EXTRACTED MATERIAL Block Start
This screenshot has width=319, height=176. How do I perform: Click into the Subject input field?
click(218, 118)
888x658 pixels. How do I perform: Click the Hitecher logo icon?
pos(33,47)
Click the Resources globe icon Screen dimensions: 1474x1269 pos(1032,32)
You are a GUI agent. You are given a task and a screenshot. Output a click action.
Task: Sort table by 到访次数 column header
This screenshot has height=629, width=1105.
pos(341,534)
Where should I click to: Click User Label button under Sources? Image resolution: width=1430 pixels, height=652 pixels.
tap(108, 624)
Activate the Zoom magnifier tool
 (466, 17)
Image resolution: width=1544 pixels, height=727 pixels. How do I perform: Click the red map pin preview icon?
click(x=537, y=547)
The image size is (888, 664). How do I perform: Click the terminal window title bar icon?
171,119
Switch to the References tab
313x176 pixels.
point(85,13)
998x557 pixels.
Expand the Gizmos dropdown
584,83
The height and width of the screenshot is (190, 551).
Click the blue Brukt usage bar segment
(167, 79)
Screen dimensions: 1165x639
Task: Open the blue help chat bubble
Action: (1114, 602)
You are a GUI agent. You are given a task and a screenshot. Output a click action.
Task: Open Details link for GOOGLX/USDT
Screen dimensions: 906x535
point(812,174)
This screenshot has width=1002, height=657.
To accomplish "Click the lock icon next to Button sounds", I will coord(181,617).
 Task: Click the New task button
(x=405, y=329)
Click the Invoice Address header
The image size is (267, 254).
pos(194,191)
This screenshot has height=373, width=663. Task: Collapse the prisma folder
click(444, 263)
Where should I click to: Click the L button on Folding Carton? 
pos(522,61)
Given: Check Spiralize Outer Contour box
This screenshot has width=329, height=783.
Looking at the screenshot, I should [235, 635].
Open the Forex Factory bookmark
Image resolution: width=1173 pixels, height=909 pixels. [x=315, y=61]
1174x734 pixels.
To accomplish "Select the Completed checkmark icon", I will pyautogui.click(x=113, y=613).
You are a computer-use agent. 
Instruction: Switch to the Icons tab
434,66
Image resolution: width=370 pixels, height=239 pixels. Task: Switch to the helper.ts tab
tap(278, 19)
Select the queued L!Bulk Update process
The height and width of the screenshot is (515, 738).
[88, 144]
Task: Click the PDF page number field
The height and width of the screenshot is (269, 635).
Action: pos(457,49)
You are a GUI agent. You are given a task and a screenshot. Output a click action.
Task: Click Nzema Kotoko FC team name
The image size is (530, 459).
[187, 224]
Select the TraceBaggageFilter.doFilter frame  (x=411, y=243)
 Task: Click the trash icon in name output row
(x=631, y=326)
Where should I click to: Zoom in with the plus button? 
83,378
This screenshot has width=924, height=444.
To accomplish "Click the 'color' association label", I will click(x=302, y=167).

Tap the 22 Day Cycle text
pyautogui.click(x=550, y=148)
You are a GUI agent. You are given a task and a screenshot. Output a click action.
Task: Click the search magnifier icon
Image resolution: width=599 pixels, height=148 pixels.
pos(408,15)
EXTRACTED MATERIAL Block End
• PROBLEM DETAILS
Lines of the material above that contain the string "Select" must be counted; respond with the total alone.

• SOLUTION
3